Jean makes an important point here when she states,

"I'm thinking that should a parent choose to take a vow of poverty, they
should be required to perform community service in lieu of child
support.  Give back to the community that is supporting their child."

The state's interest here isn't making sure that a child receives
adequate food and shelter. That can be provided by the state. The
state's interest is money. Similarly, those of us who support religious
exemptions want the religious individual to be free to follow his or her
conscience -- but we are not particularly interested in providing a
religious individual secular benefits incidental to the granting of an
exemption. One way to simultaneously offset the state's increased costs
and reduce the secular benefit resulting from an exemption is to require
the religious individual to do community service -- or some other action
that serves the public good and disgorges the secular benefit he or she
has received.

Shameless plug. I have an article coming out soon exploring this general
issue in more depth.

Alan Brownstein






On Aug 14, 2006, at 12:30 PM, Volokh, Eugene wrote:

>       Well, recall that under Thomas v. Review Board, you don't need
> an "official" belief of any well-established religious group -- a
> person's idiosyncratic religious belief, if held sincerely, would
> qualify.  We thus can't simply say there's no substantial burden in  
> such
> cases, I think, though a strict scrutiny argument would always be
> available.
>
>       As to the argument that strict scrutiny is satisfied because
> otherwise the burden of supporting the child would fall on the
> government, and that would violate the Establishment Clause:  Can that
> be consistent with Sherbert, where the government was in fact required
> to support someone who for religious reasons refused to take a job  
> that
> would support herself?  The Court faced an Establishment Clause  
> argument
> there, and rejected it.

Good points, Eugene.  So conscience is the key here, not necessarily  
religious believe.  How does one prove sincerity of belief--is it the  
government's responsibility to disprove sincerity of belief, or is it  
the plaintiff's responsibility to prove sincerity?  I'm ignorant of  
"strict scrutiny";  I'm understanding that Washington State provides  
for individual cases in its constitution, and make exceptions?

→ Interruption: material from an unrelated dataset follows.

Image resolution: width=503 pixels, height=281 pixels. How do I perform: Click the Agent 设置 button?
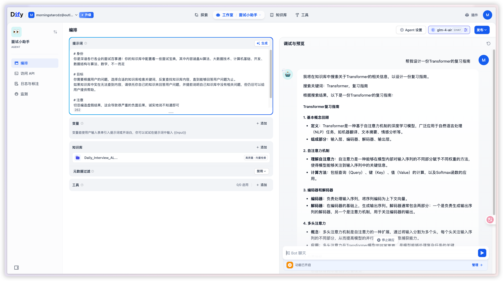pos(411,30)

I'm still not convinced that Sherbert applies here:  Again, I'll  
plead ignorance of the case--did the plaintiff have children to  
support?  Frankly, I know I'm working this backwards.  I believe that  
regardless of sincere religious conviction, a parent (regardless of  
gender) should be not be relieved of the burden of financial  
responsibility to their child.  I'm thinking that should a parent  
choose to take a vow of poverty, they should be required to perform  
community service in lieu of child support.  Give back to the  
community that is supporting their child.

If that parent's right to strict scrutiny is being denied, by all  
means, that needs to be rectified.

Jean Dudley.
And thank you for educating me so far.